Honey cold rice dumplings originated in the Tang Dynasty. They evolved from the "offering of fragrant rice dumplings" at the "Shaowei Banquet" hosted by Tang Wei Juyuan to entertain Emperor Zhongzong. The annotation is "honey drenching", which means pouring honey on the rice dumplings.

.

Drizzle honey on cold rice dumplings for an ideal summer treat.

It has the characteristics of cool, sweet aroma and refreshing taste.

The main raw materials are glutinous rice and honey.

?Jiaxing Zongzi Jiaxing Zongzi is recommended by "Wufangzhai" as the best, known as the "Jiangnan Zongzi King".

Its rice dumplings are unique in selecting ingredients, making and cooking.

The rice should be high-quality white glutinous rice, and the meat should be selected from the hind legs of pigs. After the rice dumplings are cooked, the oil from the fat meat will seep into the rice, making it delicious, fat but not greasy.

Many friends at home and abroad know the place name of Jiaxing, Zhejiang after tasting Jiaxing rice dumplings.

?Shandong rice dumplings Among the many varieties of rice dumplings, the oldest and most senior one is Shandong yellow rice rice dumplings.

The glutinous rice dumplings are made of yellow sticky rice and filled with red dates. The product has a unique flavor. When eating, it can be served with white sugar to increase the sweetness according to the diners' habits.

?Guangxi Zongzi If you think that all zongzi are small and exquisite, you are wrong. The size of a Guangxi Hengxian Zongzi is comparable to a human face.

Hengxian rice dumplings are famous in Guangxi for their large, plump body, bright color and delicious flavor.

It has won the gold medal at the Southeast Asia International Tourism Food Festival for two consecutive years and is the most famous traditional Han snack in Guangxi.

?Southern Fujian Zongzi Xiamen and Quanzhou’s roasted pork rice dumplings and alkaline rice dumplings are both famous at home and abroad.
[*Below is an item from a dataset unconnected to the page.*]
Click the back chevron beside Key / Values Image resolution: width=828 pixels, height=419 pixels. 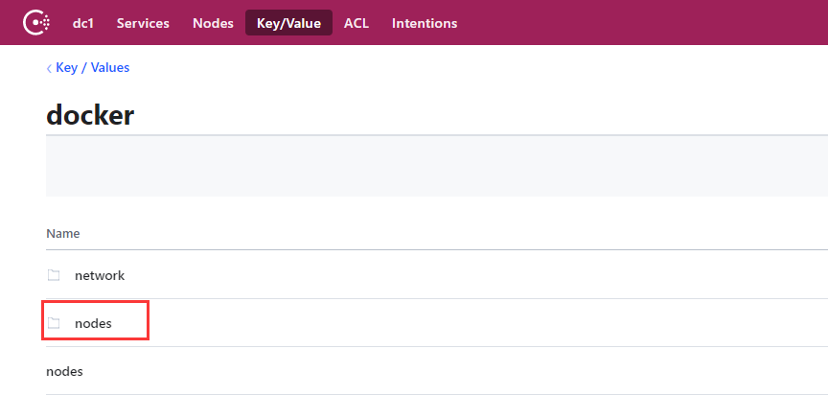[49, 68]
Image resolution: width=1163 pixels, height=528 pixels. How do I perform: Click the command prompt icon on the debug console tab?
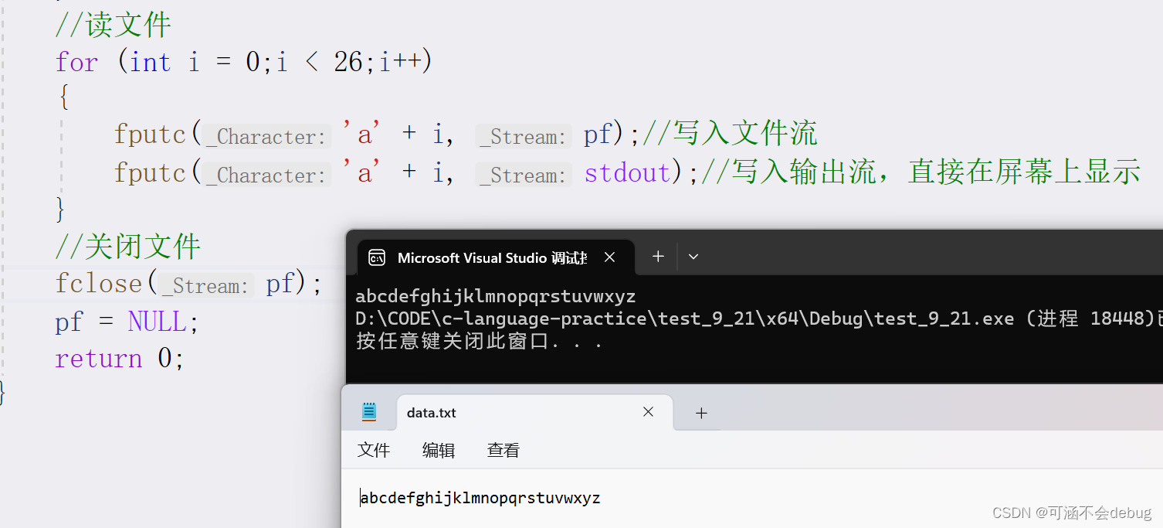[x=376, y=257]
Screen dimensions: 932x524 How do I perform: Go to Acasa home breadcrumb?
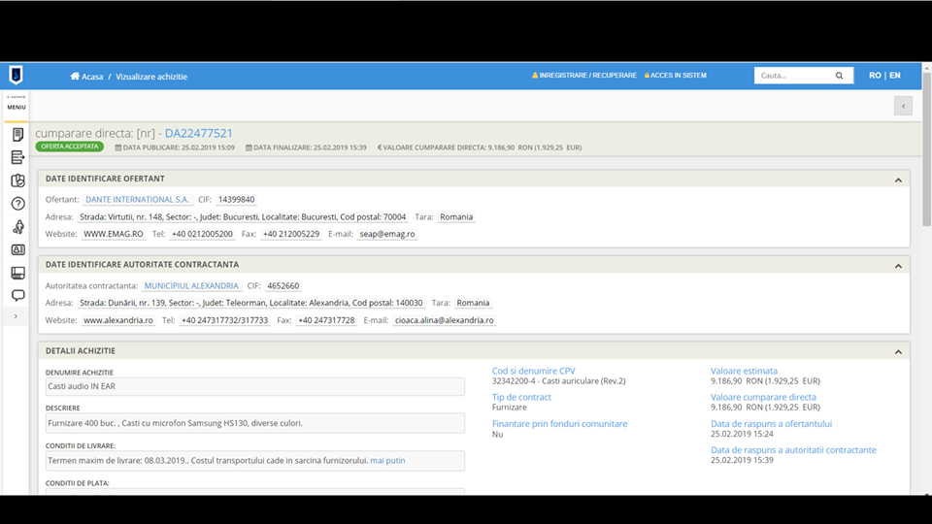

The roasted pork rice dumplings are made with exquisite craftsmanship. The glutinous rice must be of the highest quality. The pork must be three-layered and braised until it is fragrant and rotten. Mushrooms, dried shrimps, lotus seeds, braised broth, white sugar, etc. are added. When eaten, it is dipped in minced garlic and mustard.

, red chili sauce, radish sour and other condiments, it is sweet, tender and smooth, oily and not greasy.

In southern Fujian, "heat" and "burn" have the same meaning. The so-called "roasted meat rice dumplings" are rice dumplings that are meant to be eaten while they are hot. Eating them hot has more flavor.